L'alula (ou alule) des oiseaux est une partie du plumage de l'aile des oiseaux, les plumes qui le forment sont appelées rémiges bâtardes. Ce ne sont pas des plumes servant strictement au vol elles ne sont d'ailleurs pas aussi raides que les rémiges. Suivant la convention de numérotation des plumes, les alulas sont notées « Al ».

L'alula est constituée de quelques plumes asymétriques susceptibles de s'élever légèrement au-dessus du bord d'attaque des ailes. Ces plumes ne sont portées que par un seul doigt du membre. Selon les embryologistes[1], il s'agit de l'index, le pouce ayant régressé chez les oiseaux.

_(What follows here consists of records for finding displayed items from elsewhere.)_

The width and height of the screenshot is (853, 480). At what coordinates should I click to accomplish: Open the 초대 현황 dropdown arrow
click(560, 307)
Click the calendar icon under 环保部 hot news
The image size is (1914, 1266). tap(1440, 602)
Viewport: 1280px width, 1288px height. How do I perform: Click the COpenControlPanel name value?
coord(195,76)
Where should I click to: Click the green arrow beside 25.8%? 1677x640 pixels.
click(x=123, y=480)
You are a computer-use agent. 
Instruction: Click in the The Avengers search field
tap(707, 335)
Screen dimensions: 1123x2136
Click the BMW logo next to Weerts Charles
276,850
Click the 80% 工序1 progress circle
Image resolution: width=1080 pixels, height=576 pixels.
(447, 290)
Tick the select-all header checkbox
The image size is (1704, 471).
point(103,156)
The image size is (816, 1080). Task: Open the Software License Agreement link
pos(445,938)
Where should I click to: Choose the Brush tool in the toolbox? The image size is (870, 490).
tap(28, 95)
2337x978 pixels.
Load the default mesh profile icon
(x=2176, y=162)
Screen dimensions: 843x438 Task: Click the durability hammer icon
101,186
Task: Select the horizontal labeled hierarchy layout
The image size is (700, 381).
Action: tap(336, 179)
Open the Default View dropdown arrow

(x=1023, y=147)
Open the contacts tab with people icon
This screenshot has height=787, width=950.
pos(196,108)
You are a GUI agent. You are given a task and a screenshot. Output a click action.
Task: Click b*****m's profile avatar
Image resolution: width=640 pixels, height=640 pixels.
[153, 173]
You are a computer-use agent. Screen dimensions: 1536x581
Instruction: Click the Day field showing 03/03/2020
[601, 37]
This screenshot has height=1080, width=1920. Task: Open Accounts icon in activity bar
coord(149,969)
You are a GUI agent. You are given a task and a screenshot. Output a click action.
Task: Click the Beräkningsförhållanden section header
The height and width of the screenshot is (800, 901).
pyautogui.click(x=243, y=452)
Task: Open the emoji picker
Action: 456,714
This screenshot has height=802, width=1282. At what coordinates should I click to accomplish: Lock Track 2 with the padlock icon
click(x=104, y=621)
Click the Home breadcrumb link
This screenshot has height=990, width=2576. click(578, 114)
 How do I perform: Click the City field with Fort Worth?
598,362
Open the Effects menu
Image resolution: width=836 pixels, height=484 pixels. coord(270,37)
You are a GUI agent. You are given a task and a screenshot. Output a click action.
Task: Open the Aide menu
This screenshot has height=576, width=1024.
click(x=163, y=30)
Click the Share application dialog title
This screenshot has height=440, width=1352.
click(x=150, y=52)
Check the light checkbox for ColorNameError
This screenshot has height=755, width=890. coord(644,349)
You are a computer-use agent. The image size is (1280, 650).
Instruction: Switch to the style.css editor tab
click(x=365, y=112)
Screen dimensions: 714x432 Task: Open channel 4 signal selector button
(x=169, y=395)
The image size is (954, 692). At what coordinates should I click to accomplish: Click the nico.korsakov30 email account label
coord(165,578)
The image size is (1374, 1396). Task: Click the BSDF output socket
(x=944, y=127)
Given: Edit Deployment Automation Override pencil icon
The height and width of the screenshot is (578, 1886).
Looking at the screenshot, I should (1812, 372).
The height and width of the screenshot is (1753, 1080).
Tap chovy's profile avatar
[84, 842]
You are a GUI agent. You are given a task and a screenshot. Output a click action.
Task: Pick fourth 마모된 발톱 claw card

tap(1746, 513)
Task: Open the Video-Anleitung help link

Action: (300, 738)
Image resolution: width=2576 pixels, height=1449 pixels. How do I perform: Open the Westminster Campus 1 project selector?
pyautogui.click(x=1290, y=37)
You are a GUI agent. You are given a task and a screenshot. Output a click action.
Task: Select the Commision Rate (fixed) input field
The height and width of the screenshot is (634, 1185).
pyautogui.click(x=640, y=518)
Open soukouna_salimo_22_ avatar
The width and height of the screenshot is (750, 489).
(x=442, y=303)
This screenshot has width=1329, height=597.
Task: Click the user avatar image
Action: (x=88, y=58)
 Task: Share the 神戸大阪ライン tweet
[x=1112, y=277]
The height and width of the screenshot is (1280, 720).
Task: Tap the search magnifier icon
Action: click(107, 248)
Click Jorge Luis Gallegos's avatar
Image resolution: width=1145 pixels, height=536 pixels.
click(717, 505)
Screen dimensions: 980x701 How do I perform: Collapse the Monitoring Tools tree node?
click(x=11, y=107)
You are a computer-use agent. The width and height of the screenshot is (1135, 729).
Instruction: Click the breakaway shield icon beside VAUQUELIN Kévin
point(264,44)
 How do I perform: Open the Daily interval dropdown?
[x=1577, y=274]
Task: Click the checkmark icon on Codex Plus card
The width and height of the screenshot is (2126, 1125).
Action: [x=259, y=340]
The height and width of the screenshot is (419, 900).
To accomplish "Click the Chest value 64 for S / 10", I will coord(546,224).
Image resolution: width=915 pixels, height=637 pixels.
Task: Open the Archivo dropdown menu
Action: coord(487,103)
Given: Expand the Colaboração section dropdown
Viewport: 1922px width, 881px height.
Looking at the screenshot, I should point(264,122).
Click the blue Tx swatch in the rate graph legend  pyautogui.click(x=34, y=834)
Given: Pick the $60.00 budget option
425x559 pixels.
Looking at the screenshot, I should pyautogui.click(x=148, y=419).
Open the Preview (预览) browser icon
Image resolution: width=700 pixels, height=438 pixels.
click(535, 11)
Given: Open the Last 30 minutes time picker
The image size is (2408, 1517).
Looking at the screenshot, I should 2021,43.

Fonctions[modifier | modifier le code]

Ce système fonctionne comme un dispositif hypersustentateur d'avion en augmentant la vitesse de l'écoulement de l'air sur l'aile et donc de la portance[2] et à réduire le risque de décrochage qui pourrait causer une chute. L'alula permet ainsi de planer à faible vitesse en toute sécurité. Cela correspondrait au bec d'une aile d'avion. Ce dispositif permet, comme pour les avions, de contrôler l'écoulement des filets d'air qui doivent rester laminaires à la surface de l'aile. La vitesse réduite de ce type de vol permet d'adoucir l'atterrissage.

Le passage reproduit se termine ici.